** YOUR ASSIGNMENT **
Scan the entries below. Report each line where the string "badge" occurs.

** SUPPLIED MATERIAL **
****************************************

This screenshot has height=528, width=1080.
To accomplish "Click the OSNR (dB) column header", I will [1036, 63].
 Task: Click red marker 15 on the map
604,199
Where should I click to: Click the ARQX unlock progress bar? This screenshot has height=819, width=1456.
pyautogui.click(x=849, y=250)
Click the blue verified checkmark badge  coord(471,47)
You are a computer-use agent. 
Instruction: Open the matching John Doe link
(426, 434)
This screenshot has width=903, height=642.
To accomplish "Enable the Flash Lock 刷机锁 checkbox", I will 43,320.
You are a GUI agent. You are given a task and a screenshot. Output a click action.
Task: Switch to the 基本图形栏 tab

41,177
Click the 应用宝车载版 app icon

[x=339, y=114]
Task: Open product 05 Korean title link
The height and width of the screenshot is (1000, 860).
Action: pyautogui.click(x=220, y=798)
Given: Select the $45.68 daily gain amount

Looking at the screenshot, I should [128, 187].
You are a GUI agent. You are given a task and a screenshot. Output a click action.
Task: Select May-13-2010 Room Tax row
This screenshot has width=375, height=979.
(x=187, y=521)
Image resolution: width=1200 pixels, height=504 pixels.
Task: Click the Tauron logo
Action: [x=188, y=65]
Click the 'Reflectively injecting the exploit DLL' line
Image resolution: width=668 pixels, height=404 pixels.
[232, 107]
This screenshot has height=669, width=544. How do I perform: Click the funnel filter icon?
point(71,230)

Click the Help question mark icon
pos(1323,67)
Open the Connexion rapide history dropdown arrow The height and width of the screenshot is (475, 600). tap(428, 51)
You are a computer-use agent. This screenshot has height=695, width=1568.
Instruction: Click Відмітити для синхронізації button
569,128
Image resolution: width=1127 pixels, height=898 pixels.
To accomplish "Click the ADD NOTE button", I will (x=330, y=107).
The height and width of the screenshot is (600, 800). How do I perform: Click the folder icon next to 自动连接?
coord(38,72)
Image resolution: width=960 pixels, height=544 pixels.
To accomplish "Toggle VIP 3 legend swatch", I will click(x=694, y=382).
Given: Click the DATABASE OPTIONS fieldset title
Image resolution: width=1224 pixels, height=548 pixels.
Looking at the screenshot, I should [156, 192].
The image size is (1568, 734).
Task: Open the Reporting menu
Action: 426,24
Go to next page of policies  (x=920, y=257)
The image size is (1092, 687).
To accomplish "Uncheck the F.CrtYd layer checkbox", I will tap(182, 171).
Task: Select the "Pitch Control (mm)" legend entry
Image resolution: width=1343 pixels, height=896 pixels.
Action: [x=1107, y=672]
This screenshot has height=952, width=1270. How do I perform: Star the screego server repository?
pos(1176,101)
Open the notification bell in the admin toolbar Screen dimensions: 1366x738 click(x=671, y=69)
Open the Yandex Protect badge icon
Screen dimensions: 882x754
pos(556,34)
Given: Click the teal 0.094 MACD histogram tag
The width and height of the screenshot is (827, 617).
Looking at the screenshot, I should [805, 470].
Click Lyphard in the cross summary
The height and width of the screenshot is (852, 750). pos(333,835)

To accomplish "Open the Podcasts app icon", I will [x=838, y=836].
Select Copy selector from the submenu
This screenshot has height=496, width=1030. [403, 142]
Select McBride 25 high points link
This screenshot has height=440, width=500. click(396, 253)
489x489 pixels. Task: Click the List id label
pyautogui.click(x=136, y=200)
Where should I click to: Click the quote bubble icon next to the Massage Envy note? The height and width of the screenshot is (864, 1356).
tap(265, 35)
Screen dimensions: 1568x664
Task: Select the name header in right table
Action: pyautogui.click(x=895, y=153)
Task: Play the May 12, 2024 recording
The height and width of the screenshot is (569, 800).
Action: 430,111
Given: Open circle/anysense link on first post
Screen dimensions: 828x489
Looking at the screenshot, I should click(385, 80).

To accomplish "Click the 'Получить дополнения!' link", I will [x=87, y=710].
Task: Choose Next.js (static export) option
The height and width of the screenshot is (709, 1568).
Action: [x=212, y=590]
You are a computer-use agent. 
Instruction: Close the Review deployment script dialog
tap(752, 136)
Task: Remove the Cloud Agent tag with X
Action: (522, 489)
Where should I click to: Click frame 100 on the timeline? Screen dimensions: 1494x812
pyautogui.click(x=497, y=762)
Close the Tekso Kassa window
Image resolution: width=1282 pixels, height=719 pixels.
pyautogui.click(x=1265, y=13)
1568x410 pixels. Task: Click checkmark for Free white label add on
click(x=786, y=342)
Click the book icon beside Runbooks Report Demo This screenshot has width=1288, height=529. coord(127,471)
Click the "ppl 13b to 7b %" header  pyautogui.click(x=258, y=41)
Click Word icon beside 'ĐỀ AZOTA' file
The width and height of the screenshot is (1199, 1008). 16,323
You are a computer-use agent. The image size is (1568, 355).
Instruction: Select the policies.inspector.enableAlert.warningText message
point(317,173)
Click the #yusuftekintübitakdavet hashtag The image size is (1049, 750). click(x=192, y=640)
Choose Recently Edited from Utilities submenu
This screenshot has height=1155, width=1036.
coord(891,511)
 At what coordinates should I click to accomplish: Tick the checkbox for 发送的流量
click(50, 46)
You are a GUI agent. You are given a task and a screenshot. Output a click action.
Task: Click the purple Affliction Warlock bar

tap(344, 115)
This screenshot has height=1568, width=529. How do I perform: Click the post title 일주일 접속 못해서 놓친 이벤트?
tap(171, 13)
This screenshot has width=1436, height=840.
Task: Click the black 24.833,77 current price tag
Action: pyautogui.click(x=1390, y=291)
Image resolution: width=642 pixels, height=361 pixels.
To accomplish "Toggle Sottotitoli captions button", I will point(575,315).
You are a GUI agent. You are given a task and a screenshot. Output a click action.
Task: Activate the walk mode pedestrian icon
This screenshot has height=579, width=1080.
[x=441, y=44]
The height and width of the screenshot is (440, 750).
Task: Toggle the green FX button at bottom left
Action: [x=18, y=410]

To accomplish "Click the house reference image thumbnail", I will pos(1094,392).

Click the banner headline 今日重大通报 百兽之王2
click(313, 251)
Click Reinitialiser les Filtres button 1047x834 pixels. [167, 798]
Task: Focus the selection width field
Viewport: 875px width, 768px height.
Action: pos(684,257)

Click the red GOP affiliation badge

****************************************

** YOUR RESPONSE **
Click the blue verified checkmark badge  coord(471,47)
Open the Yandex Protect badge icon
Click the red GOP affiliation badge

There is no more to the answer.